▶ _What to produce_: Give every line of the data items below as a Markdown table with two columns, Line No. and Item Text, and skip any blank lines. Leave the pictures out of the answer.

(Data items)
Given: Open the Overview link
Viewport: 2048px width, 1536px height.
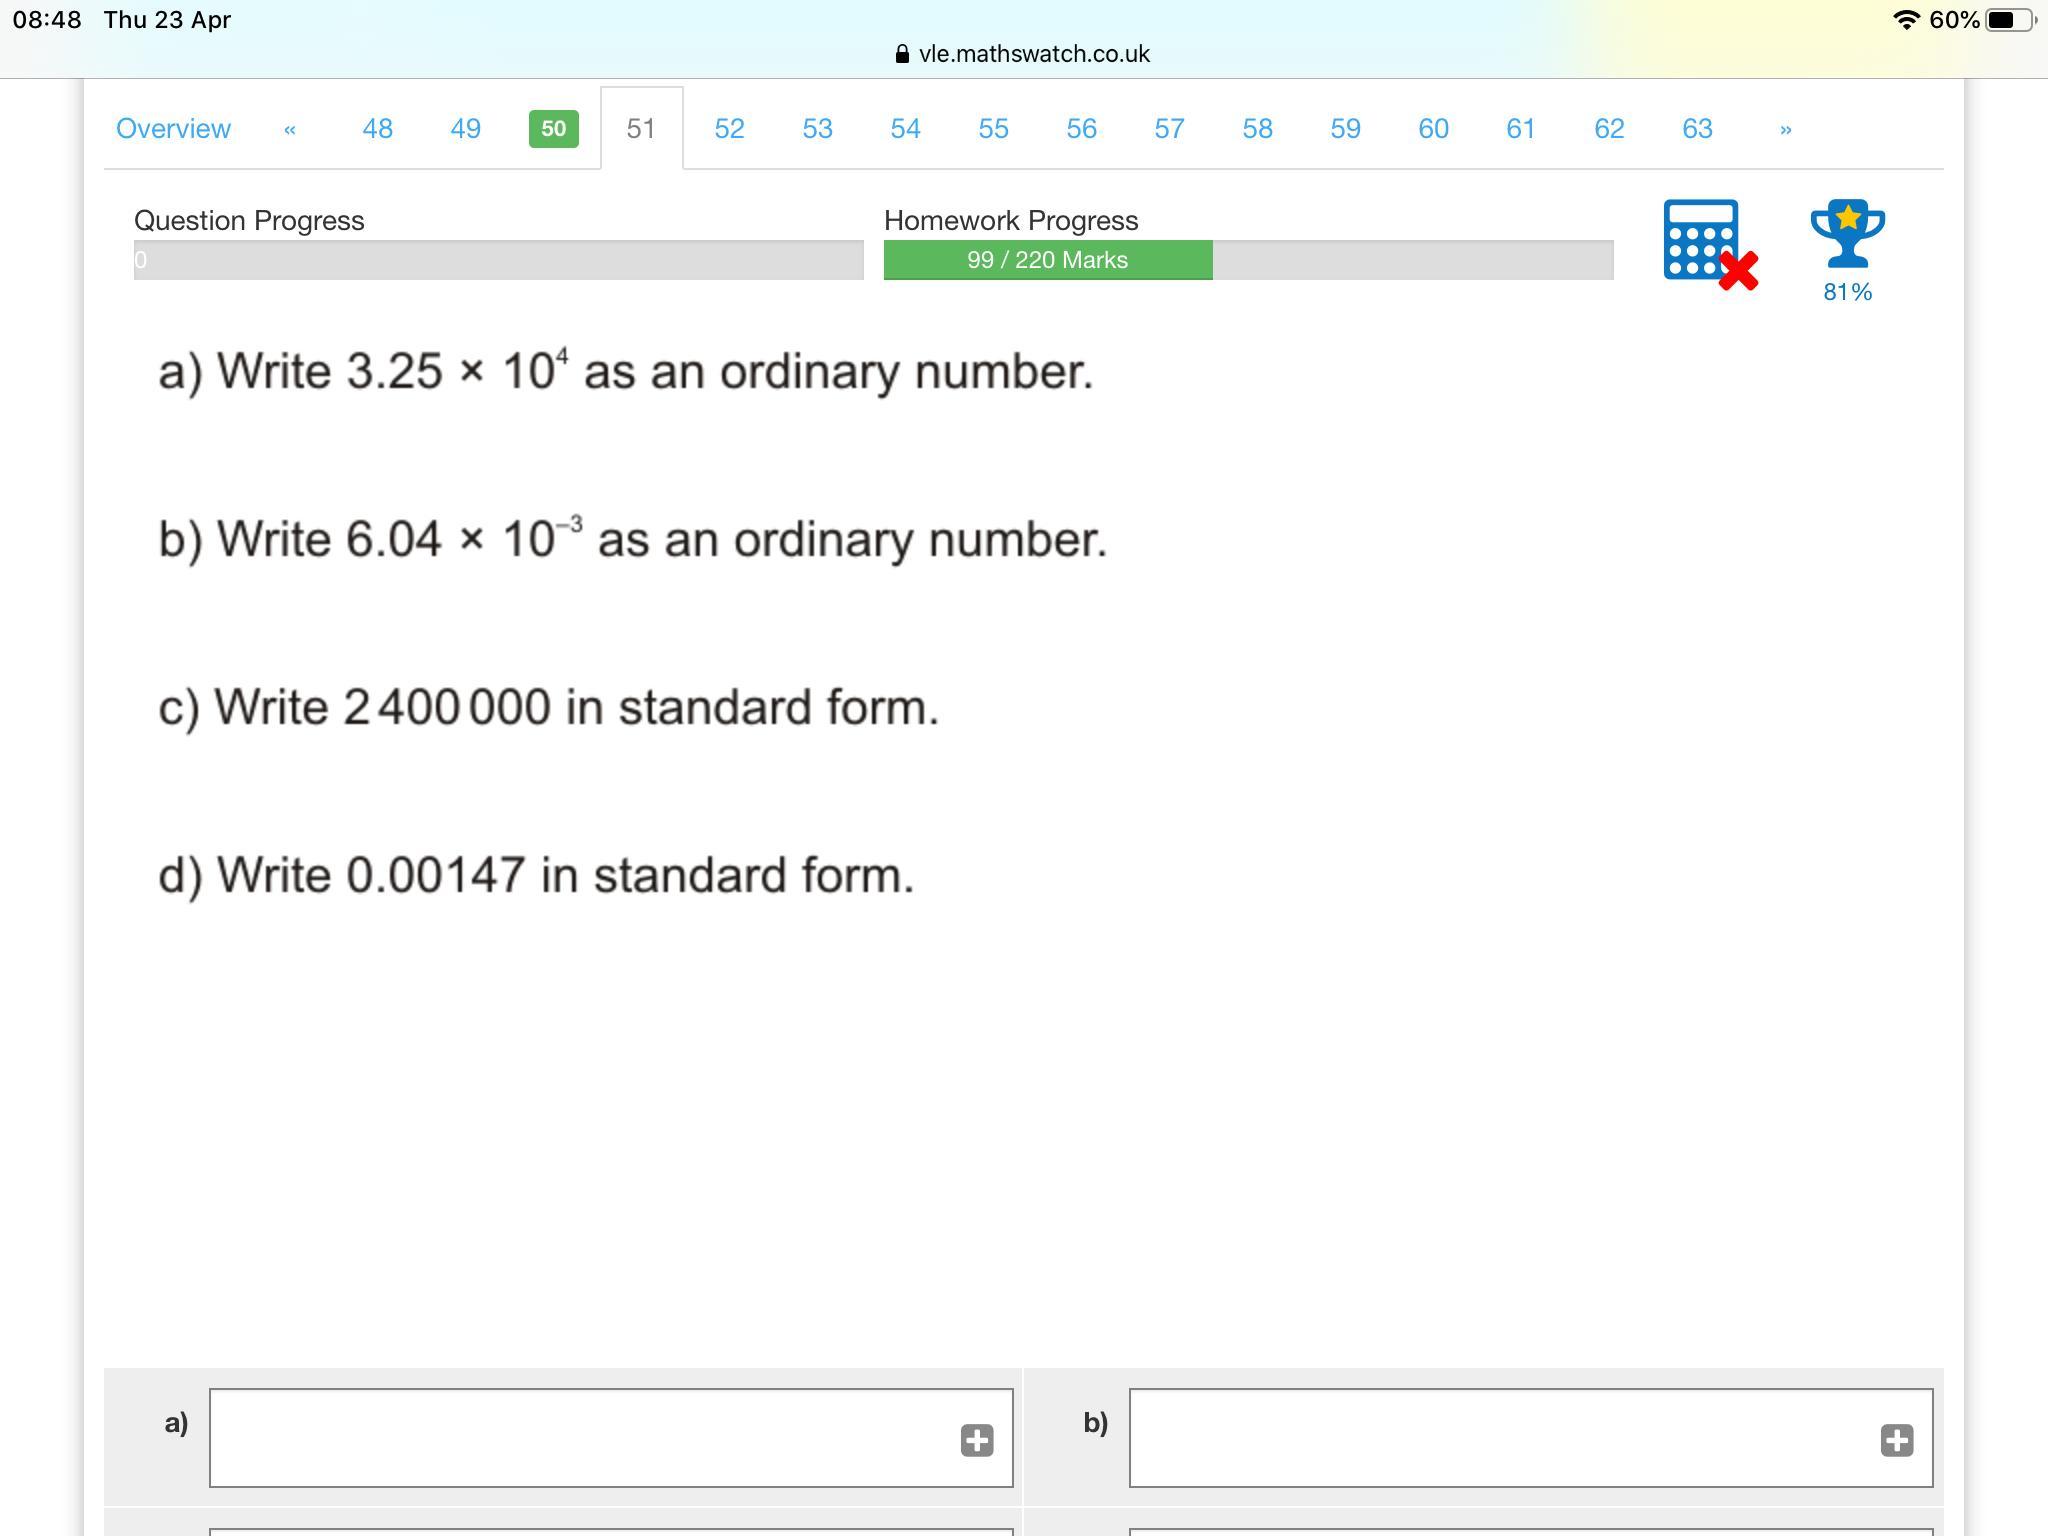Looking at the screenshot, I should (x=173, y=129).
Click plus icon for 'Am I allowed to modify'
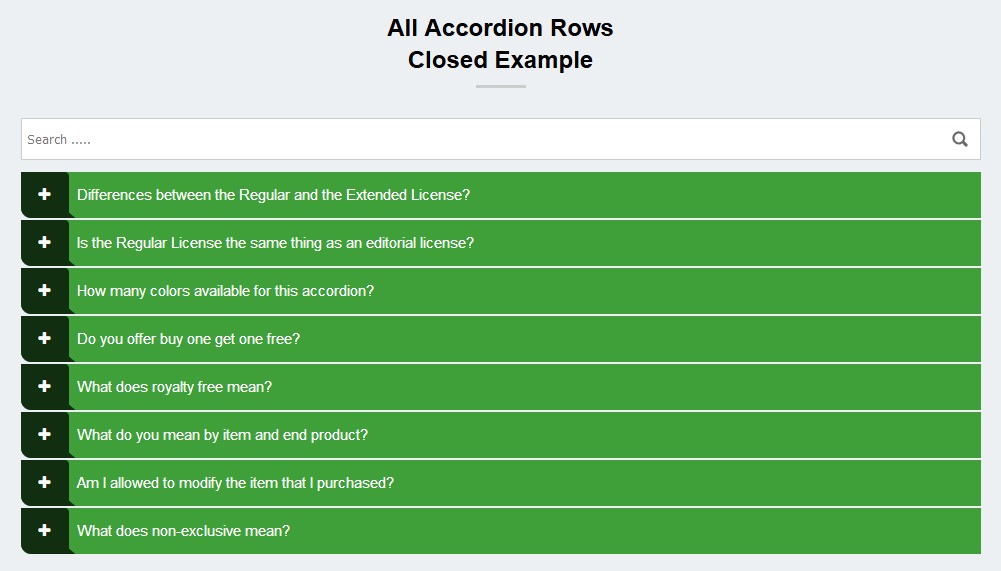 click(x=44, y=483)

▶ _Solution to this problem_:
| Line No. | Item Text |
|---|---|
| 1 | Given: Open the Overview link |
| 2 | Viewport: 2048px width, 1536px height. |
| 3 | Looking at the screenshot, I should (x=173, y=129). |
| 4 | Click plus icon for 'Am I allowed to modify' |
| 5 |  click(x=44, y=483) |